Multivitamins: What are you taking and why?
Multivitamins: What are you taking and why?
An excerpt from Dr. D’s book, The Power of Turmeric, Less is More chapter.
You may have heard from your doctor or healthcare practitioner, or from friends or family, that taking supplements is a good idea in order to supplement your nutrition and make sure you’re not missing anything in your daily intake of minerals and vitamins…and that proper nutrition is a good part of any treatment plan.
While all of these things are true, do you know that the vitamins and supplements you’re taking every day are helping to improve your health and protect you from inflammation and disease? Vitamin and mineral supplements are extremely important and helpful ways to get proper nutrition if you are deficient in them. It is truly wonderful that we have the ability to supplement our diets with the vitamins, minerals and nutrients our bodies aren’t getting enough of otherwise. I am in complete support of taking vitamins and minerals if they are truly something your body needs.
However, most people do not know whether or not they are deficient in vitamins or minerals, and they are taking them anyway. Do you know why you’re taking what you’re taking, and what it is doing in your body? Are you taking a ton of supplements every day, because you’ve heard that it is a good idea to take them? In addition, if your children are taking supplements, do you know what they’re taking and how they might be impacting their bodies?
Patients usually tell me they take some supplements sometimes, and others at other times…and that they often forget to take them. They’re not even taking the vitamins on a consistent basis, and they have no idea what they’re taking and why.
These blogs are about education. I want to help you discern which supplements will indeed help your body, improve your health, and protect you from chronic inflammation that leads to disease.

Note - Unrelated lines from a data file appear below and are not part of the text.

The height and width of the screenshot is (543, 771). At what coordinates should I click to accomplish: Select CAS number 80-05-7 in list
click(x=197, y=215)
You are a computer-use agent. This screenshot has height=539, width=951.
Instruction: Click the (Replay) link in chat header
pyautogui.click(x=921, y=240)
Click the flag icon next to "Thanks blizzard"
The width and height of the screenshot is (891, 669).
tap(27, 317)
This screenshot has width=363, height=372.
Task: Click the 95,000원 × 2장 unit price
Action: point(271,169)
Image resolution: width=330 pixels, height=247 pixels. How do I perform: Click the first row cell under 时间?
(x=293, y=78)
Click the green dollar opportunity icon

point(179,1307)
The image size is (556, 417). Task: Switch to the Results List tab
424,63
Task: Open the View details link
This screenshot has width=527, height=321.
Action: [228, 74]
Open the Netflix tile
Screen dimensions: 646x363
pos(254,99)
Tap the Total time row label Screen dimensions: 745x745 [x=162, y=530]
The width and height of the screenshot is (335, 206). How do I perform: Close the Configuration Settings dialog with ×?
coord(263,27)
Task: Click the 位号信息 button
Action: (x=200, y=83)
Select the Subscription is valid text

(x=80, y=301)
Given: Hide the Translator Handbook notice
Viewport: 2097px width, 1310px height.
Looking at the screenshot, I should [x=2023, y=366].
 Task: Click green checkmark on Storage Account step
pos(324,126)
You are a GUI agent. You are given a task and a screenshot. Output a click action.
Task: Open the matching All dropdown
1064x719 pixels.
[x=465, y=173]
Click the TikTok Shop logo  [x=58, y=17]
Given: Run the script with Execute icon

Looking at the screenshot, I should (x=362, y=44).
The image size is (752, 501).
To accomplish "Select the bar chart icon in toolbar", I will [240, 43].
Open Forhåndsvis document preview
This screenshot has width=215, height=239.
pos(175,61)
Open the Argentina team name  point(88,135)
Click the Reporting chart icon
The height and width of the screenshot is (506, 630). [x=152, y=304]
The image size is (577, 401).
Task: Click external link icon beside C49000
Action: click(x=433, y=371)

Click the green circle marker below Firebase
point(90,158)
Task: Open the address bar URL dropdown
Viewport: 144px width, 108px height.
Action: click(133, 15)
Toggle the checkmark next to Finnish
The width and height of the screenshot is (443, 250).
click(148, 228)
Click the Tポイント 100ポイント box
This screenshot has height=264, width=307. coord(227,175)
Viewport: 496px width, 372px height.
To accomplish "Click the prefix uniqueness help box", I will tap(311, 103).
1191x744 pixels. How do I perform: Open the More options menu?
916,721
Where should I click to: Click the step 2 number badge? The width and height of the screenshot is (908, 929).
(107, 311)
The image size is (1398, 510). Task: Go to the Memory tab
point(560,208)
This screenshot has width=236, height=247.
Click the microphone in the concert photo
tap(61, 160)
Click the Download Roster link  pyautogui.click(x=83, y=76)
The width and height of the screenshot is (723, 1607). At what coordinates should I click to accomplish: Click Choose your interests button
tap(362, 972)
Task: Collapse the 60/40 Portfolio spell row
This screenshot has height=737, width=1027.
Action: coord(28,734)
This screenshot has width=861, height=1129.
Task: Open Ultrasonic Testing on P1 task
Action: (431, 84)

Here are the three reasons you should be taking vitamins or other dietary supplements:
1) To supplement deficiency
2) To reduce or prevent inflammation
3) To build up your body’s supply of antioxidants
If you are deficient in a vitamin or mineral, and you aren’t getting enough of that micronutrient from your food intake, it is important that you take it in supplement form.
The second and third reasons for taking supplements are also very important: inflammation leads to disease through the oxidation of healthy cells and the production of free radicals (see blog: All About Chronic Inflammation – Dr. D's (doctords.com) for more information on this topic specifically). An important take way is: if a supplement is giving you defenses against inflammation or free radicals, it is worth taking. If, however, what you are taking is not doing either one of those two things, and you are not deficient in that vitamin or mineral, it might be doing your body more harm than good.
I’ve heard many people say, “I take a multivitamin once a day to make sure I’m filling in any gaps in my nutritional intake”. Although this seems like a logical strategy, the reality is, multivitamins do very little to support your overall health and they can do more harm than good. There is very little (I haven’t seen any myself) research to support multivitamins, while there is quite a bit of research that has shown them to be either ineffective or harmful. For instance, in a systematic review on the benefits and risks of mineral and vitamin supplementation for the prevention of cardiovascular disease and cancers, “limited evidence [was found that] supports any benefit from vitamin and mineral supplementation…two trials found a small, borderline significant benefit from multivitamin supplements on cancer in men only and no effect on cardiovascular disease.” 1 In addition, the U.S Preventative Services Task Force indicates that “evidence is insufficient to recommend for or against the use of supplements of vitamins A, C or E; multivitamins with folic acid; or antioxidant combinations for the prevention of cancer or cardiovascular disease.”2
A series of clinical trials and observational studies done to assess the risks and benefits of multivitamins concludes that, “results to date are not compelling concerning a role for multivitamins in preventing morbidity or mortality from cancer or cardiovascular disease” 3. Additionally, in a randomized, controlled trial on multivitamin supplementation and cognitive function among men over 65 years old, long-term daily multivitamin use did not provide benefits to cognitive function.4 In another trial investigating vitamins C and E in the prevention of prostate cancer among men aged 50 +, “neither vitamin E or C supplementation reduced the risk of prostate cancer or total cancer.”5
In clinical trials investigating the efficacy of multivitamins and the risk of cancer and cardiovascular disease in postmenopausal women, a “Women’s Health Initiative study provided convincing evidence that multivitamin use has little or no influence on the risk of common cancers, cardiovascular disease or total mortality in post-menopausal women.”6
David Bender, senior lecturer in biochemistry, perhaps sums up the research best: “the answer to the question of whether we should take a multivitamin tablet everyday must be that unless our intake is inadequate as a result of a poor diet then supplements will probably do us no good.”7
In conclusion: If you are not deficient and follow a relatively good diet, you probably don’t need to be taking a plethora of supplements. Find out from your healthcare practitioner if you are indeed deficient, first.